Sunrise over Long Bien Market

Long Bien market(VOV) – An early morning peek inside the bustling heart of the Long Bien night market.

Ever wonder where the tangy herbs in that steaming morning bowl of pho bo (noodle with beef) come from? Have you ever marveled at the color and variety of fruits and vegetables on offer at the local wet market? You’ve only been up for fifteen minutes, but the woman who’s just sold you a kilo of mangosteens has been hard at work for hours.

Tucked away between Hanoi’s Old Quarter and the Red River is the Long Bien night market. Vendors and middlemen begin gathering here around two in the morning to snap up the best of the day’s incoming food.

When we arrived at about 4:30am to have a look around and snap some photos, the frenzied activity was already in full swing.
We began our morning by climbing onto the Long Bien Bridge, which affords a wonderful vantage point down into one corner of the market. Designed by the famous Gustave Eiffel, the bridge was originally finished in 1903. Further reconstruction was necessary during the American War after numerous bombing raids. These days, this iconic landmark serves as a crossing for bikes, motorbikes, and trains.

Long Bien marketAfter a while we climbed down from the bridge to get a closer look at the activities within. Buyers went from vendor to vendor with baskets, pushcarts or motorbikes in search of the best quality at the best price. Wave after wave of men and women with no time to waste nudged first but pushed, if need be, to get through the thronging crowd.

Large trucks came in full and left empty. Their payload was unloaded into covered areas where dozens of women crouch and sort through the newly arrived produce.

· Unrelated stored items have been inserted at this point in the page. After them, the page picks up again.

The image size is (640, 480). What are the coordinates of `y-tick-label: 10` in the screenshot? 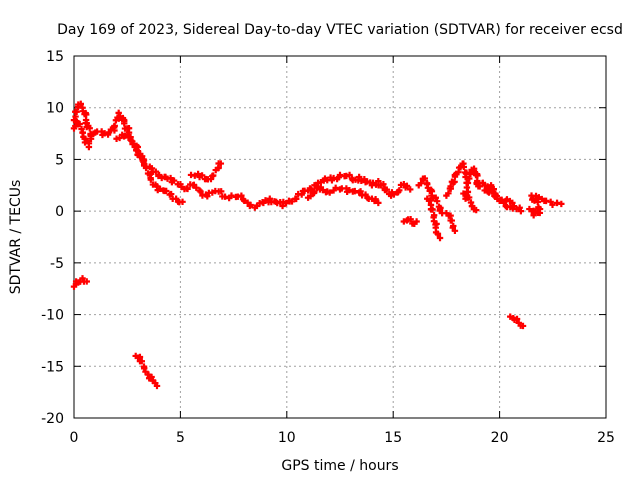 It's located at (55, 109).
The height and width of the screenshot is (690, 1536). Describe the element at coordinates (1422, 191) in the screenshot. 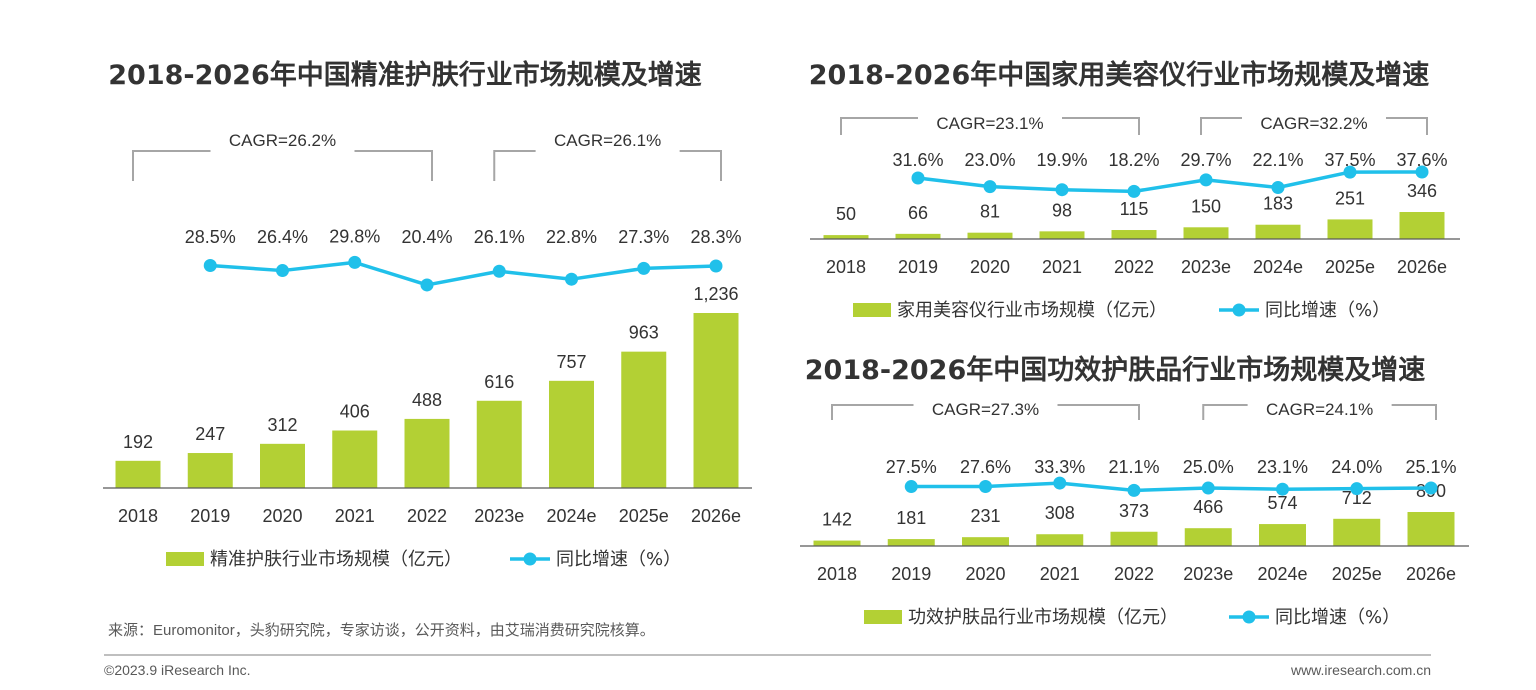

I see `bar-value-label: 346` at that location.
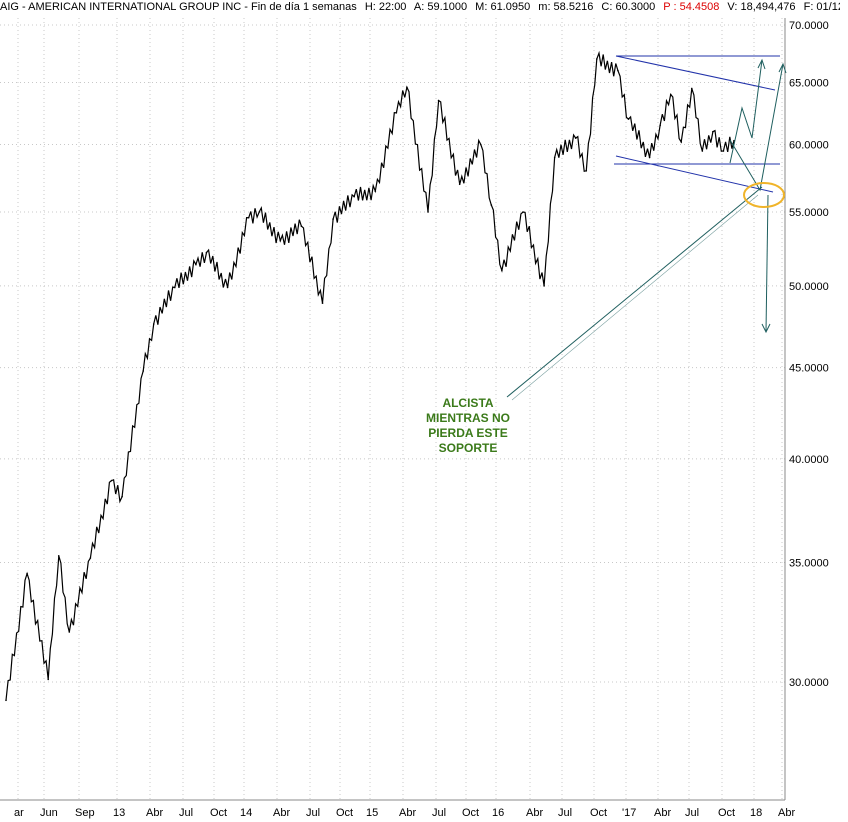 The width and height of the screenshot is (848, 822). I want to click on x-tick-label-11: 15, so click(372, 813).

I was astounded by the quantity of oranges piled in one room; never before had I been overpowered by the scent of orange rind. In other areas, entire families sat among humongous piles of green mangos. Money changed hands at a dizzying pace.

Eventually, we needed a break from the action. The rising sun cast its first light, signalling the winding down of the day’s activities. Away from the commotion, we encountered two men seated on small plastic stools, engaging in gentle conversation over their morning tea. The day’s business had drawn to a close and now was the time for that sweet moment of repose after a morning of hard work.

As we climbed up the gentle rise out of the market and onto Yen Phu, we were struck by how normal, how commonplace, how quotidian all this activity truly is. Thanks to the industrious individuals who bring food to and from the Long Bien Market each day, Hanoi enjoys unbelievably fresh food, all for a good price.